▶ **Work to be completed**:
Which of the lines below include "every"? Each one should be copied out.

▶ **Records for the task**:

►

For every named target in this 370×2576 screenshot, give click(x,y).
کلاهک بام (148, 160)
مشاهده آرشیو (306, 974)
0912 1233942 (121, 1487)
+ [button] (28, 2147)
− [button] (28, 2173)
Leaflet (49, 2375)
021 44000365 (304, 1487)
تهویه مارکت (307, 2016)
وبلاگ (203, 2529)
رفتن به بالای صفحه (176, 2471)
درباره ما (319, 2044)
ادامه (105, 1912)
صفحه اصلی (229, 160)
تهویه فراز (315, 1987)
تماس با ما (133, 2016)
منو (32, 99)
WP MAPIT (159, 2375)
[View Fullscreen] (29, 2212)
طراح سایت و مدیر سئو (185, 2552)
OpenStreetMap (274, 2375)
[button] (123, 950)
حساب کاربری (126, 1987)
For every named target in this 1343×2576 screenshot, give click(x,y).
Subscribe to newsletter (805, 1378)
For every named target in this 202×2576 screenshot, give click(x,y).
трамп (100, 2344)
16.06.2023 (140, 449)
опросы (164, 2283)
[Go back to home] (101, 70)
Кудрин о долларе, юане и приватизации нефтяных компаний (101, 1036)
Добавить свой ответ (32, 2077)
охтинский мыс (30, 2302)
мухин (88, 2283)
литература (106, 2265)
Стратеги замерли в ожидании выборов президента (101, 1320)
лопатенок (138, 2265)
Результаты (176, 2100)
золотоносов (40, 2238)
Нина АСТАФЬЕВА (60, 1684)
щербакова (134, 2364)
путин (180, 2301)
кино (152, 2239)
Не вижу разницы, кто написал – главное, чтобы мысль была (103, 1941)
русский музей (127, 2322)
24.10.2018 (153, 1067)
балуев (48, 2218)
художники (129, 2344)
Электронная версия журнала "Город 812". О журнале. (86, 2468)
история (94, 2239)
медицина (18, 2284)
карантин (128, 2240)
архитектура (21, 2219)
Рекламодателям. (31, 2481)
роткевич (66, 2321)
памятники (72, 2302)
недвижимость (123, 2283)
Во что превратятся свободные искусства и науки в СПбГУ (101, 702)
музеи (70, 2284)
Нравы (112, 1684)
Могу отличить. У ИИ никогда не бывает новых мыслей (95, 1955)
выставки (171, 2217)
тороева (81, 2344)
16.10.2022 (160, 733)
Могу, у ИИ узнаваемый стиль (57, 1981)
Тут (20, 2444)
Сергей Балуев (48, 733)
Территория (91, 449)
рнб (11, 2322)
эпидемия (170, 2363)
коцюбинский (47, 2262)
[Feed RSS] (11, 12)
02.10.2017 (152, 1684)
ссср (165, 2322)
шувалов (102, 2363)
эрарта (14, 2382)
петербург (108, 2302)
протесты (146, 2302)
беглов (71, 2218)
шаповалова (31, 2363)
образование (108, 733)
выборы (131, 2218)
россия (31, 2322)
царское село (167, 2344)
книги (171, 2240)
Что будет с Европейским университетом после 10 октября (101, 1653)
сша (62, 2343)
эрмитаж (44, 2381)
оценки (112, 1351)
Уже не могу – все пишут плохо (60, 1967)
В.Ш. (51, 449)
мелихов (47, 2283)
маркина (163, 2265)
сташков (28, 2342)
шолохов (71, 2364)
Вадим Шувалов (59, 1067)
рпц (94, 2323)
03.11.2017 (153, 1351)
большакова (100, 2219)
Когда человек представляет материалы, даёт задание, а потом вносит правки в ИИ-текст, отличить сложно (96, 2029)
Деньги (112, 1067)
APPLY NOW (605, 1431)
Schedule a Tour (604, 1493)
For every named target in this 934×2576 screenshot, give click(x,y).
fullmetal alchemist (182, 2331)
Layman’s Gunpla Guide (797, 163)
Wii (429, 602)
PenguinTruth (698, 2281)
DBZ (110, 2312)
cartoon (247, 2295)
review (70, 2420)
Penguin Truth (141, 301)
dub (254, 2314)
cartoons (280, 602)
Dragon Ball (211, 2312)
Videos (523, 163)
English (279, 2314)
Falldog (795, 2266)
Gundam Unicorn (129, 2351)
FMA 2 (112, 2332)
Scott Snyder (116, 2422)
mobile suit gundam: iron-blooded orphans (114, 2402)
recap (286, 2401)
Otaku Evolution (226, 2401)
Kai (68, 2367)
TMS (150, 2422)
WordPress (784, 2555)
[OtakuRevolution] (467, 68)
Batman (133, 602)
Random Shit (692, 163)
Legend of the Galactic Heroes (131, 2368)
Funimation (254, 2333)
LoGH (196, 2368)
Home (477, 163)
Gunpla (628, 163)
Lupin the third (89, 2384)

◄

▶ **Response to this task**:
For every named target in this 370×2576 screenshot, give click(x,y).
For every named target in this 1343×2576 screenshot, give click(x,y).
For every named target in this 202×2576 screenshot, give click(x,y).
For every named target in this 934×2576 screenshot, give click(x,y).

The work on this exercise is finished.